Little by little everything in this world becomes transparent to the light that comes from there, the “image of this world” passes by and this indestructible life with Christ becomes our supreme and ultimate value.

Every year, on Great Saturday…we wait for the Easter night and the fullness of Paschal joy. We know that they are approaching — and yet, how slow is this approach, how long is this day! But is not the wonderful quiet of Great Saturday the symbol of our very life in this world? Are we not always in this “middle day,” waiting for the Pascha of Christ, preparing ourselves for the day without evening of His Kingdom?

Alexander Schmemann, Great Lent

We keep vigil on this night

Dearest brothers and sisters, we keep vigil on this night, on which we recall that our Lord was buried. We ought to keep vigil during that time in which, for our sakes, he slept. Long before, he announced his passion through his prophet: “I slept,” he says, “and I rose up, because the Lord received me” (Psalm 3:5). He called the Father “Lord.” Hence on the night on which he slept, we keep vigil, so that through the death he suffered we might have life. During his short sleep we celebrate a vigil, so that he will keep watch for us and, when we are raised, we can abide untired for the eternal vigil. On the night he also rose; our hope keeps watch for his resurrection.

St. Augustine, Sermon 223B

The Symbols and Foreshadowings of the Cross

Throughout history the most wonderful events have been only the symbols and foreshadowings of this cross. Consider them, if you are anxious to learn. Did not God decree that Noah should escape from drowning in the flood with his sons and their wives and every kind of animal in a tiny wooden boat?

And what of Moses’ staff? Was it not a symbol of the cross? Now it changed water into blood; now it devoured the false snakes of the magicians; now by the power of its touch it divided the sea; now it made the waves of the sea flow back together, drowning the enemy and saving God’s true children.

Aaron’s rod was another symbol of the cross. On a single day it blossomed and showed him to be the true priest.

Abraham too foreshadowed it, when he bound his son Isaac and placed him on a pile of wood. By the cross death was killed and Adam restored to life. In the cross every apostle has gloried; by it every martyr has been crowned and every saint made holy. We have put on the cross of Christ, and laid aside the old. Through the cross we have joined Christ’s flock, and are granted a place in the sheepfold of heaven.

St. Theodore the Studite

Alas, dear Christ, the snake is here again

Alas, dear Christ, the snake is here again.
Alas, he is here: terror has seized me, and fear.
Alas that I ate of the fruit of the tree of knowledge.
Alas that his envy led me to envy too.
I did not become like God; I was cast out of paradise.
Temper, sword, awhile, the heat of your flames
and let me go again about the garden,
entering with Christ, a thief from another tree.

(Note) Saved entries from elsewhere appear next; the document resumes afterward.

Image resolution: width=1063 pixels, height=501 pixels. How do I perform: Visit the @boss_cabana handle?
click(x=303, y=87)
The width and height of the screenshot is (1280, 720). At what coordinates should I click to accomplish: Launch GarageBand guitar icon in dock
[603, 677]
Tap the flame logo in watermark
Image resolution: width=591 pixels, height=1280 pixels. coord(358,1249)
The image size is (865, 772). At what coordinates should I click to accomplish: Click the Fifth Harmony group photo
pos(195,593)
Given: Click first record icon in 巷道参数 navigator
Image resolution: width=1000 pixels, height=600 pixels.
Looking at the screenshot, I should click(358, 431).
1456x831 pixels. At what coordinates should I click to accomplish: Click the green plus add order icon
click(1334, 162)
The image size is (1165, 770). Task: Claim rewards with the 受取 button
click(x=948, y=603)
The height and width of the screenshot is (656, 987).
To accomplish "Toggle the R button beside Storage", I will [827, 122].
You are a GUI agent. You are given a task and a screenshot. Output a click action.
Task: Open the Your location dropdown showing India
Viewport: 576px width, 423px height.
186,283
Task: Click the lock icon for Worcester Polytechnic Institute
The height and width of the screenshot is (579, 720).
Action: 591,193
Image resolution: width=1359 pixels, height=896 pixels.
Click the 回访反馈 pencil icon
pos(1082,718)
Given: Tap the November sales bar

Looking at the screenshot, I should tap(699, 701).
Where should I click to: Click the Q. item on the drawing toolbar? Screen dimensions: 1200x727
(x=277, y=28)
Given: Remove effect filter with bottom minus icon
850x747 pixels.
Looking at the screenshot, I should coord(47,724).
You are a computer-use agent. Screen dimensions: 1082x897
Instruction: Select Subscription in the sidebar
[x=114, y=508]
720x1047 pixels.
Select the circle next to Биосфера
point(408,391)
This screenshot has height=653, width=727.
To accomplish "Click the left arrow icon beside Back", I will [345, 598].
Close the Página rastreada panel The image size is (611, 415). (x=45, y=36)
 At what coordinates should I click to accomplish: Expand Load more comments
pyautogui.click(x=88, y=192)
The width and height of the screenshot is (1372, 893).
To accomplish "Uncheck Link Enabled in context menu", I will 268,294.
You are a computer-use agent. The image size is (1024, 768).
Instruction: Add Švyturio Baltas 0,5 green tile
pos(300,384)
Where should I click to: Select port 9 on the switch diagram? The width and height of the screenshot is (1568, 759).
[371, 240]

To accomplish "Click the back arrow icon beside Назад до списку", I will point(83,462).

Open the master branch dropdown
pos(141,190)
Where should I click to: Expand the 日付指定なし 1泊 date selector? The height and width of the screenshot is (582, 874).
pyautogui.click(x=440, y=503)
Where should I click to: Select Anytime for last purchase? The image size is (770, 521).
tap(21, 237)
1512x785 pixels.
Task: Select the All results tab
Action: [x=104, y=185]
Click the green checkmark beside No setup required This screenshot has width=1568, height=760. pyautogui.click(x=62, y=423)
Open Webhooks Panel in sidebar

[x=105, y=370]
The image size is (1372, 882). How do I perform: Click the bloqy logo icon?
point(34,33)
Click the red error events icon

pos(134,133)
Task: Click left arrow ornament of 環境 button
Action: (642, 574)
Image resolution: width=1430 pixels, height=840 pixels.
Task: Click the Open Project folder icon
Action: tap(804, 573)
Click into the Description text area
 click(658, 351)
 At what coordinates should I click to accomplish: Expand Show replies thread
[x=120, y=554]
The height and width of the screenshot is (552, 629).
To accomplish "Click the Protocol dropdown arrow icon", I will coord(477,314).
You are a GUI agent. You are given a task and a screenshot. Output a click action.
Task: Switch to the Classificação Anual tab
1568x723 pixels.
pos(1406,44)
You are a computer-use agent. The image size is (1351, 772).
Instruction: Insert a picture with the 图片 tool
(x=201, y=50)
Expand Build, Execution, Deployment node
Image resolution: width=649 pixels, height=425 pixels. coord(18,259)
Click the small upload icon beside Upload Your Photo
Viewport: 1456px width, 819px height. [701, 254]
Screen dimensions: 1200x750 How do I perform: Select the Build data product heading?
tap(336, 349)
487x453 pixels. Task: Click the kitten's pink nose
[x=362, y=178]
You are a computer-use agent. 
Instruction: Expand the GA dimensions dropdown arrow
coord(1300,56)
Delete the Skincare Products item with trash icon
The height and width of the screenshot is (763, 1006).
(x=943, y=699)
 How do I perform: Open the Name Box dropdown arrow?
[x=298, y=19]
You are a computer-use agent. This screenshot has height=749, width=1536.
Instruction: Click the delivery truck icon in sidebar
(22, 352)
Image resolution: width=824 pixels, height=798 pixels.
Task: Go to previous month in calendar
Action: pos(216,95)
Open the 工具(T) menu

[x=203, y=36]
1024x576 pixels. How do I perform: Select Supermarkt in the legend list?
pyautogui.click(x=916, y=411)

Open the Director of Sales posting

St. Gregory Nazianzen, Poemata de seipso

You are incontestably alive

We give glory to you, Lord, who raised up your cross to span the jaws of death like a bridge by which souls might pass from the region of the dead to the land of the living. We give glory to you who put on the body of a mortal and made it the source of life for every mortal. You are incontestably alive. Your murderers sowed your living body in the earth as farmers sow grain, but it sprang up and yielded an abundant harvest of all those raised from the dead.